_Records excerpted from a collection_:
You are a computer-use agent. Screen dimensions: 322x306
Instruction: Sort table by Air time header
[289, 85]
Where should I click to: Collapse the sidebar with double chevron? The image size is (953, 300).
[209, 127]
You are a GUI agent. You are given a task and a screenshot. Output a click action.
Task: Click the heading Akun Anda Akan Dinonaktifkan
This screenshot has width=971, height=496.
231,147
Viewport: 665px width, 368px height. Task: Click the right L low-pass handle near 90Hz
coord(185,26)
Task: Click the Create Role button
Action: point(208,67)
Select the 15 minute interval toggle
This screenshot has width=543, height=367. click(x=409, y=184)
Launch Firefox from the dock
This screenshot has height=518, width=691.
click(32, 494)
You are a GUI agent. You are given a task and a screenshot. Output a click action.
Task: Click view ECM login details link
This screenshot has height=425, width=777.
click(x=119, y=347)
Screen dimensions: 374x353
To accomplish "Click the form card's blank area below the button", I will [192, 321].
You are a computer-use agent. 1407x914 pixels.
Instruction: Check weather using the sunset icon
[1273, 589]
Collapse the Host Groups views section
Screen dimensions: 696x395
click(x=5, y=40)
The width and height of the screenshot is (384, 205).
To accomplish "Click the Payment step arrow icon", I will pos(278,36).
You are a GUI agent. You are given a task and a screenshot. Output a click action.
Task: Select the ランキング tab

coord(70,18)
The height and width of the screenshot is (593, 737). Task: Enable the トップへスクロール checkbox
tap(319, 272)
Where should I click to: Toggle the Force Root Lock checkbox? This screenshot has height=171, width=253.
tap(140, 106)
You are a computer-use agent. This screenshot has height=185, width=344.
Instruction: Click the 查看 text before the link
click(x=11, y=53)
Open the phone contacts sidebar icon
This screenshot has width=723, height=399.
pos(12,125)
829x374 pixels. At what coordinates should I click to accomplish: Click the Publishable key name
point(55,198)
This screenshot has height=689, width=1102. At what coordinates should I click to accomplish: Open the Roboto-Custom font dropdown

_Objective_: Rewrite everything from the line containing "Select the 15 minute interval toggle" down to the line containing "pos(12,125)", substituting "interface agent" for "GUI agent" and leaving everything else as it is.

_Result of the exercise_:
Select the 15 minute interval toggle
This screenshot has width=543, height=367. click(x=409, y=184)
Launch Firefox from the dock
This screenshot has height=518, width=691.
click(32, 494)
You are a interface agent. You are given a task and a screenshot. Output a click action.
Task: Click view ECM login details link
This screenshot has height=425, width=777.
click(x=119, y=347)
Screen dimensions: 374x353
To accomplish "Click the form card's blank area below the button", I will [192, 321].
You are a computer-use agent. 1407x914 pixels.
Instruction: Check weather using the sunset icon
[1273, 589]
Collapse the Host Groups views section
Screen dimensions: 696x395
click(x=5, y=40)
The width and height of the screenshot is (384, 205).
To accomplish "Click the Payment step arrow icon", I will pos(278,36).
You are a interface agent. You are given a task and a screenshot. Output a click action.
Task: Select the ランキング tab

coord(70,18)
The height and width of the screenshot is (593, 737). Task: Enable the トップへスクロール checkbox
tap(319, 272)
Where should I click to: Toggle the Force Root Lock checkbox? This screenshot has height=171, width=253.
tap(140, 106)
You are a computer-use agent. This screenshot has height=185, width=344.
Instruction: Click the 查看 text before the link
click(x=11, y=53)
Open the phone contacts sidebar icon
This screenshot has width=723, height=399.
pos(12,125)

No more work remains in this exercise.